Task to complete: Determine which lines of the records include the word "computer", and copy them.

__________

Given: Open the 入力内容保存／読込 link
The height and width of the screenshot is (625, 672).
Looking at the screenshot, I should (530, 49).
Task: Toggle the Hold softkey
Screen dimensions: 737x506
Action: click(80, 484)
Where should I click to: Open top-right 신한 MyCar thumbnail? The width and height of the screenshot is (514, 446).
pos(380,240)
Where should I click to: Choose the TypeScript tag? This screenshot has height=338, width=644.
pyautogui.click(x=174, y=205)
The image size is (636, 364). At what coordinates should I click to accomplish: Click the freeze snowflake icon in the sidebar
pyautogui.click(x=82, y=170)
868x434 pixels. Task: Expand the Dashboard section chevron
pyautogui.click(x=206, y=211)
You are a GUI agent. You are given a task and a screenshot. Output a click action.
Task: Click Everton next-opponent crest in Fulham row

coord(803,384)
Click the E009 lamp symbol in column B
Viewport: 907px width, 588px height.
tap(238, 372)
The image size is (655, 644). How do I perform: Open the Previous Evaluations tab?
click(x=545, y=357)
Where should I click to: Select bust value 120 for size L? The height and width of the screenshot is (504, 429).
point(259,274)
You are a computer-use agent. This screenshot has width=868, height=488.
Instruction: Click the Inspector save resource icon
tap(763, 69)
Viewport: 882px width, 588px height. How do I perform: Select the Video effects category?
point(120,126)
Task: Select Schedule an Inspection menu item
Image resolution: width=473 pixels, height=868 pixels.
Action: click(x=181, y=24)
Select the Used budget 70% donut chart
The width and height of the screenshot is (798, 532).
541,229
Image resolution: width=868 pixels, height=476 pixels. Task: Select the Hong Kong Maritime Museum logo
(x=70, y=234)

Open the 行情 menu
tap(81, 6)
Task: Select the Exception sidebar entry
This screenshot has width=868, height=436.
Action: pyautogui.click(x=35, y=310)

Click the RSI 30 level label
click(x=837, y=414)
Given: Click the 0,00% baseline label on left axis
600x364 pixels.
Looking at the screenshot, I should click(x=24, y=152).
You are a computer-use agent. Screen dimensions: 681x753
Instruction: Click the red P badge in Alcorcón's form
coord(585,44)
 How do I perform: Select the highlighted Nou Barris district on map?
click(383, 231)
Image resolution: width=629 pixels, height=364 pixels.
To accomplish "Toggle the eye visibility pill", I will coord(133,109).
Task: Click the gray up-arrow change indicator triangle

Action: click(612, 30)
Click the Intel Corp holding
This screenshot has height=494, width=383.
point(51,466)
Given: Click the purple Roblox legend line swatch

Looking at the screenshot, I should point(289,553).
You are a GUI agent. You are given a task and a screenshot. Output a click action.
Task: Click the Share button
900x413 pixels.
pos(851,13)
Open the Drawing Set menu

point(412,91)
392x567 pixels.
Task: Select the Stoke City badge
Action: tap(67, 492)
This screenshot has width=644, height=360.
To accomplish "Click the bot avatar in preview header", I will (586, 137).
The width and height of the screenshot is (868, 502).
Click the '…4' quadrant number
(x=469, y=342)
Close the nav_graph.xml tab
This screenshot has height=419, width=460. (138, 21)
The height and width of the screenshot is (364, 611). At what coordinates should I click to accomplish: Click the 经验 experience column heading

__________

Task response:
You are a computer-use agent. This screenshot has width=868, height=488.
You are a computer-use agent. Screen dimensions: 681x753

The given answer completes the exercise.